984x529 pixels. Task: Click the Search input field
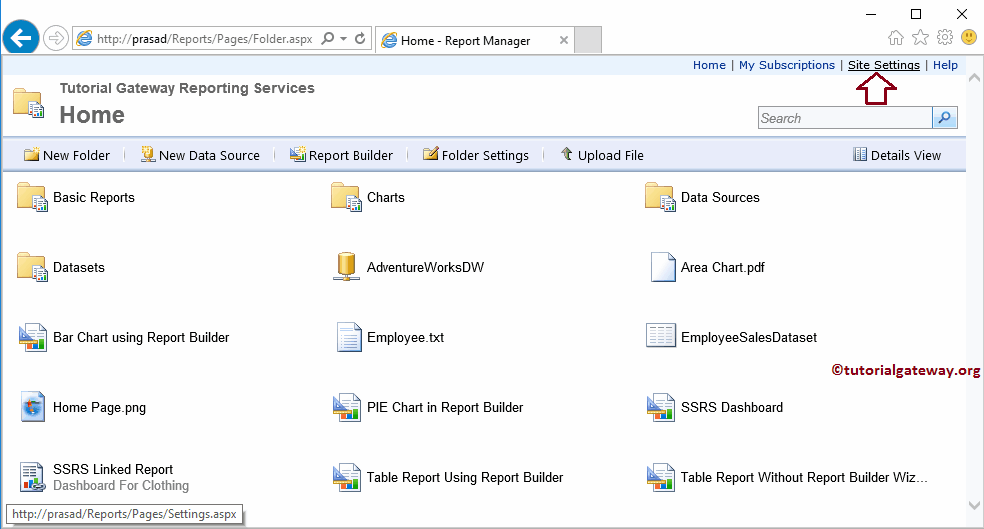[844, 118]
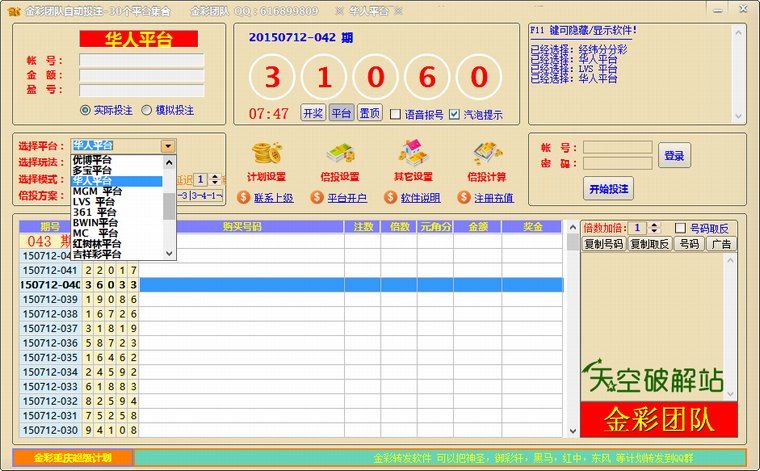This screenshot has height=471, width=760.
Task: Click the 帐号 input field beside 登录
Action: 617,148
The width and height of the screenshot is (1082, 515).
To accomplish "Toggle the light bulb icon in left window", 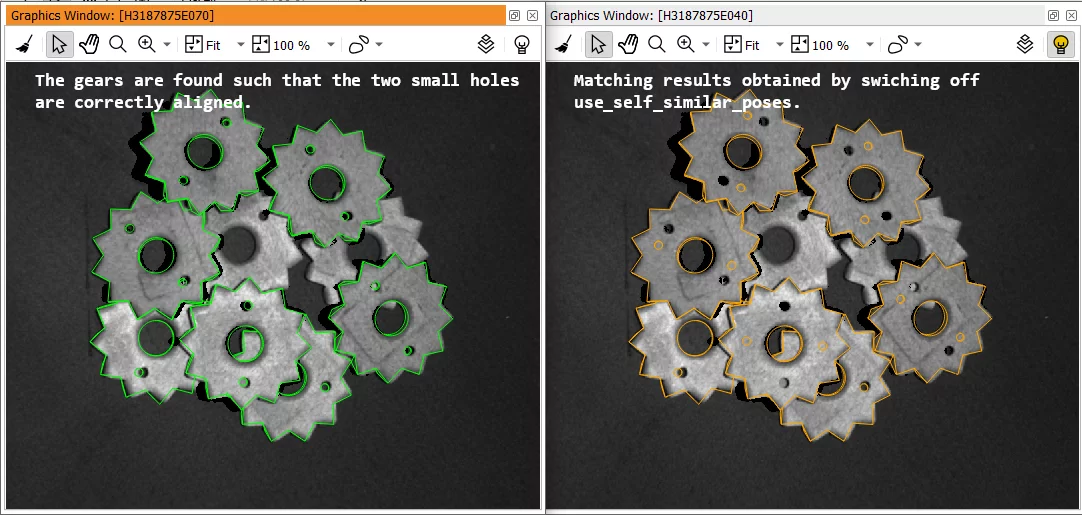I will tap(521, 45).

• _Task item_: Beginning with the first line of the records, write out every line up to and including the one with "The width and", exactly, and omit all pictures.

• _Response_:
984x529 pixels. Task: Click the Search input field
[844, 118]
This screenshot has height=471, width=760.
Task: Click the 帐号 input field beside 登录
Action: 617,148
The width and height of the screenshot is (1082, 515).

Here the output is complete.